**Given task A:**
Answer these questions from the article on the assessment of damages:
(i) In what year did the shipping market collapse?
(ii) What is the innocent party expected to do about its losses?
(iii) Which case does the article cite as an example of the market-based approach?

**Document:**

━━━━━━━━━━━━━━━━

UK: The Relevance Of A Revival Of The Market To The Assessment Of Damages

Last Updated: 6 October 2011
Article by Kevin Cooper and Victoria Waite

Glory Wealth Shipping Pte Limited v. Korea Line Corporation (M/V Wren) [2011] EWHC 1819 (Comm)

Following the collapse of the shipping market in 2008, there were many instances of vessels under time charter being redelivered early by charterers who found themselves tied in to a financially unprofitable long-term charter. In those cases, there was often no serious issue that the charterers were liable for repudiatory breach of charter. The more contentious issue was usually the measure of damages recoverable by the owners for the charterers' breach.

The basic principle for assessing contractual damages in English law is that the innocent party should be put in the same financial position as it would have been in if the contract had been performed. The innocent party is however expected to minimise its losses so far as reasonably possible. So where a charterer repudiates a charterparty by redelivering early, the owner is expected to mitigate his damages by going into the market, where there is an available market, and fixing a time charter for a period equivalent to the balance period of the repudiated charter. The owner is then, in principle, entitled to recover the difference between the charter and market rates. See, for example, the Elena d'Amico [1980] 1 LLR 75, where the court also held that if the innocent party decided not to enter into a comparable replacement charter but preferred instead to take its chances on the spot market, then its resulting gains or losses need not be taken into account when damages were being calculated because they were not deemed to be a direct result of the breach. The advantage of this market-based approach is that it allows damages to be quantified relatively quickly after a repudiatory breach so that the dispute can be resolved within a reasonable time.

━━━━━━━━━━━━━━━━

**Task inputs:**
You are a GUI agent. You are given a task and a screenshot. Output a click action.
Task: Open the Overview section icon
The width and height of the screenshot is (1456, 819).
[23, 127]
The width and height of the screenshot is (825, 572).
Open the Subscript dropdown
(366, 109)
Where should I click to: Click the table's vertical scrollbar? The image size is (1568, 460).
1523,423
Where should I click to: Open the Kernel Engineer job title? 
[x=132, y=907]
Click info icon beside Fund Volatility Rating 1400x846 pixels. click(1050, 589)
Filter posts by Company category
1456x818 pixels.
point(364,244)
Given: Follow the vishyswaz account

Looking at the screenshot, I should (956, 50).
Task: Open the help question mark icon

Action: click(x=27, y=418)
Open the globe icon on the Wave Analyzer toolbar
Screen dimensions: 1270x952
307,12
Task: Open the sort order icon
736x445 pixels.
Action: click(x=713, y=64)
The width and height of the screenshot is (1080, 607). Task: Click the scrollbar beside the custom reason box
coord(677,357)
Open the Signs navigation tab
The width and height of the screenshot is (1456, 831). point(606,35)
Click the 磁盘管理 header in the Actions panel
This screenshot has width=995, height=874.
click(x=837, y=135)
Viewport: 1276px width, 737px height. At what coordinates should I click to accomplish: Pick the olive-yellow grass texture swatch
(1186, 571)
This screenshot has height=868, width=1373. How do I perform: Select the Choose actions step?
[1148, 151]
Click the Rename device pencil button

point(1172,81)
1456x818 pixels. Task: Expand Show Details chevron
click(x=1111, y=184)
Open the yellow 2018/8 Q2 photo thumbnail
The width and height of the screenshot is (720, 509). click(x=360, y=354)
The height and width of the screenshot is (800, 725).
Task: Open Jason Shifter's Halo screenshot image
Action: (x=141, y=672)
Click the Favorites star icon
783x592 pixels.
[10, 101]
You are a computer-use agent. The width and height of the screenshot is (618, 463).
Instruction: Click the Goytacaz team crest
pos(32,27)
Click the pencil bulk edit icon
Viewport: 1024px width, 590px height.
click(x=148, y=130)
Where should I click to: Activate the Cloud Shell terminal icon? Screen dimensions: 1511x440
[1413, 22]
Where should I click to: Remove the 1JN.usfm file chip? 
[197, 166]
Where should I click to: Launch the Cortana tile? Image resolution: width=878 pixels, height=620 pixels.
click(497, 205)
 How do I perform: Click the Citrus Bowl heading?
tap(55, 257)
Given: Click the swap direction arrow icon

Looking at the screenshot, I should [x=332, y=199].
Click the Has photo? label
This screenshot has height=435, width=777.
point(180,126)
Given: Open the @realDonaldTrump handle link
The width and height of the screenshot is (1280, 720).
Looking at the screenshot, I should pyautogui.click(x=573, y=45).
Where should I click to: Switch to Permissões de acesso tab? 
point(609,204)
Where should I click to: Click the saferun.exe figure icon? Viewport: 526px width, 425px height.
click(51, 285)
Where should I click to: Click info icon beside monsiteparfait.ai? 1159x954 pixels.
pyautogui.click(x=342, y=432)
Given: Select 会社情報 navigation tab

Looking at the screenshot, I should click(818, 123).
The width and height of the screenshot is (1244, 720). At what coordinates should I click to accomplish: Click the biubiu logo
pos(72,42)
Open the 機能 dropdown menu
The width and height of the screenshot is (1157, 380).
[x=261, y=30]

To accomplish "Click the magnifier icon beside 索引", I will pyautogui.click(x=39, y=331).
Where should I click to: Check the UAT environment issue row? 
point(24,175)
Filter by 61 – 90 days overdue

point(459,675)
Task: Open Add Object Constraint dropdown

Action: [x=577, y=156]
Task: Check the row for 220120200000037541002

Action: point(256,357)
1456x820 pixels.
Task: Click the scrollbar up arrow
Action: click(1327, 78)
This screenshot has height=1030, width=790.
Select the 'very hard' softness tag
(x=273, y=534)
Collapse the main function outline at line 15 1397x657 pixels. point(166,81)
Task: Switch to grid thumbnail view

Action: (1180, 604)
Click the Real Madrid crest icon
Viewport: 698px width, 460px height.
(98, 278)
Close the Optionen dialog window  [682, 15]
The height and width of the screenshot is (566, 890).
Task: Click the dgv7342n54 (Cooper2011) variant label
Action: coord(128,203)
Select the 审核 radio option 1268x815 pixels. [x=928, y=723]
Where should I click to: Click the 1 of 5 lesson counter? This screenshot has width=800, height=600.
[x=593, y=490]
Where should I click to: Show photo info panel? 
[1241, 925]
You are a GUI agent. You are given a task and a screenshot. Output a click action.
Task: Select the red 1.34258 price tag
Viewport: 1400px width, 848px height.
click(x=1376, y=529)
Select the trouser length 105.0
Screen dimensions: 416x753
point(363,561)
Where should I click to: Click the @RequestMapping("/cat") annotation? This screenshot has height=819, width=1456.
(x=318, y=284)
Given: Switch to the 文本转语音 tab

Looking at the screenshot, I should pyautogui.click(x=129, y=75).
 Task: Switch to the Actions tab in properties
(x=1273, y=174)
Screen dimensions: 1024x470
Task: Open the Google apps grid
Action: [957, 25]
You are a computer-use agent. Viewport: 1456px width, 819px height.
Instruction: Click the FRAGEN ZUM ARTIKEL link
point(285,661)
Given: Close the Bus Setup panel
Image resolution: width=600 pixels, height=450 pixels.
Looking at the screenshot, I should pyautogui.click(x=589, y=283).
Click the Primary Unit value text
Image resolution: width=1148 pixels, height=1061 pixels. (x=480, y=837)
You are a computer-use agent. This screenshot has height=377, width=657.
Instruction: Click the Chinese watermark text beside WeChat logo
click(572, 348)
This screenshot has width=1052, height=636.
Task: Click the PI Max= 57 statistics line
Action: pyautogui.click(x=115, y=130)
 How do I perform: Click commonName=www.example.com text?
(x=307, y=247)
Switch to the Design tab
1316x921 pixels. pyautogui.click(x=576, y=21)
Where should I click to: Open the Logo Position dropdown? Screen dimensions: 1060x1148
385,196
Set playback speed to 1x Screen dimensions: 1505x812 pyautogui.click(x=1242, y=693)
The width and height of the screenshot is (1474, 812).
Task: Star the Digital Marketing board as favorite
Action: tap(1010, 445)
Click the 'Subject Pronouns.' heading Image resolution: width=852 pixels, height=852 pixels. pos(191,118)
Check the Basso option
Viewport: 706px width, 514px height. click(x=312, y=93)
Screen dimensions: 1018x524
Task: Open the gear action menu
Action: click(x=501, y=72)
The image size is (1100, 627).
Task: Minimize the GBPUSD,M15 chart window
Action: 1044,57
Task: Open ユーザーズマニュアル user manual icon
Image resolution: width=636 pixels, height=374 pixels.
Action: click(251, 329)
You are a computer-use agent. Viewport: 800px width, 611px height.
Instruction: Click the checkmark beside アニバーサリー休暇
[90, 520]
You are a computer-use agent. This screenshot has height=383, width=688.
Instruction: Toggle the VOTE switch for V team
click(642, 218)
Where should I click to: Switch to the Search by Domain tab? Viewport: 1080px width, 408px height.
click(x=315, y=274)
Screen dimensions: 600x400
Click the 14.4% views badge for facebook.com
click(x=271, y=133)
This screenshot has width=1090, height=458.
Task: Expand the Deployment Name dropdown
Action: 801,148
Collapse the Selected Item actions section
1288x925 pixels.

━━━━━━━━━━━━━━━━

**Given task B:**
Update the lines of the records that begin with the line containing "Where should I click to: Launch" and end with the line containing "Looking at the screenshot, I should [x=332, y=199].". Replace "Cortana" with "Weather", leave everything else unchanged, and return only those lines.

**Written answer A:**
(i) 2008
(ii) It is expected to minimise its losses so far as reasonably possible.
(iii) The Elena d'Amico [1980] 1 LLR 75

**Written answer B:**
Where should I click to: Launch the Weather tile? Image resolution: width=878 pixels, height=620 pixels.
click(497, 205)
 How do I perform: Click the Citrus Bowl heading?
tap(55, 257)
Given: Click the swap direction arrow icon

Looking at the screenshot, I should [x=332, y=199].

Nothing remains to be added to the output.